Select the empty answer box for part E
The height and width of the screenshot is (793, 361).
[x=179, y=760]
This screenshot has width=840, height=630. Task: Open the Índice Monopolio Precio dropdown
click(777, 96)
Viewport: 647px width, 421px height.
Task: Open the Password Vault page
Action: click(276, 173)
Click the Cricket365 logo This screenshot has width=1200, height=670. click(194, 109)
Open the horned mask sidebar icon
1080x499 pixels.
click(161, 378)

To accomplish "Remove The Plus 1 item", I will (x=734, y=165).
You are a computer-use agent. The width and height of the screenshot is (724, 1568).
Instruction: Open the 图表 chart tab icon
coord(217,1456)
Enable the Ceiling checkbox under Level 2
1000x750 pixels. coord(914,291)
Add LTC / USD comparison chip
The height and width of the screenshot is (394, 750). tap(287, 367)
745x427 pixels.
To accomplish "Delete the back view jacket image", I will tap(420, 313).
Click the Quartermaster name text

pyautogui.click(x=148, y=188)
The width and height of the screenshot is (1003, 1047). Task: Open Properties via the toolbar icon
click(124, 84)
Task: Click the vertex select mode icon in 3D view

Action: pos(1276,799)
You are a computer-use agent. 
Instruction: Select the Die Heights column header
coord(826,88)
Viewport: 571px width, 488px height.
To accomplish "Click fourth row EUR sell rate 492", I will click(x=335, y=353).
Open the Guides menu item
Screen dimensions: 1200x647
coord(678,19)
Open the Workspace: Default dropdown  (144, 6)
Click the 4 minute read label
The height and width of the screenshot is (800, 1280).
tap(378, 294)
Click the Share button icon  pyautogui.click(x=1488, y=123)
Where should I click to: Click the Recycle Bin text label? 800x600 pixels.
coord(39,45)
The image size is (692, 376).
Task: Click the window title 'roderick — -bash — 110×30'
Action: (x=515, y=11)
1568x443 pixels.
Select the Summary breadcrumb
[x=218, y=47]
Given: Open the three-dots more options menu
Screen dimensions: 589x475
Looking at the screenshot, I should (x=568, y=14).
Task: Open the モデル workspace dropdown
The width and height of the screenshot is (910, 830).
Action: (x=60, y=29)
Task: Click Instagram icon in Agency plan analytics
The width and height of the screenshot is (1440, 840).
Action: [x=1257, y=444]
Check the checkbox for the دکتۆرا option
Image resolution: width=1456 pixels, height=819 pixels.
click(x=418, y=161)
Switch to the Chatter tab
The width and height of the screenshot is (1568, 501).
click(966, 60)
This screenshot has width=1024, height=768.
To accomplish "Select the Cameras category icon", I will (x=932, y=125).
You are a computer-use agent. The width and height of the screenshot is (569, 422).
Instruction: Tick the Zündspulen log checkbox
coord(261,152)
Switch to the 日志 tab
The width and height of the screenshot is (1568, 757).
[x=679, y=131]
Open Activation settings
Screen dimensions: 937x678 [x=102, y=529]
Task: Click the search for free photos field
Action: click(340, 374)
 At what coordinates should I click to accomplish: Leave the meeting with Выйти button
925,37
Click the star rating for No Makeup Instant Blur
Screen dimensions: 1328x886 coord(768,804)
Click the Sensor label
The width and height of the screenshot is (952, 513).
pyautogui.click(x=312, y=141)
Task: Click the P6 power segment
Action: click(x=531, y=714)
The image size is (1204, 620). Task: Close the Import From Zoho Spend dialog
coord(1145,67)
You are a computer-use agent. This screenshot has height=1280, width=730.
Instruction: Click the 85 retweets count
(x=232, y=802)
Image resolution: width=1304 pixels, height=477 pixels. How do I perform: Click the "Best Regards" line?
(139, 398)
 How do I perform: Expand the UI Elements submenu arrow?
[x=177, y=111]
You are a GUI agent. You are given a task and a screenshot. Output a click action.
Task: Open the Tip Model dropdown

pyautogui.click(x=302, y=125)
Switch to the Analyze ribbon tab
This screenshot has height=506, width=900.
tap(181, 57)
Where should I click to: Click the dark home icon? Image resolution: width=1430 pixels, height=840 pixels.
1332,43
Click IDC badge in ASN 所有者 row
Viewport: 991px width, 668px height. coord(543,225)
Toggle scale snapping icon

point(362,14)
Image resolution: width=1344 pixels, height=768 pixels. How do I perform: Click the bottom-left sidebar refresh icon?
- - - - - - -
▸ **WORK TASK**
Filter the data above, keeping only lines that include the string "item".

▸ **TASK ANSWER**
To accomplish "Remove The Plus 1 item", I will (x=734, y=165).
Open the Guides menu item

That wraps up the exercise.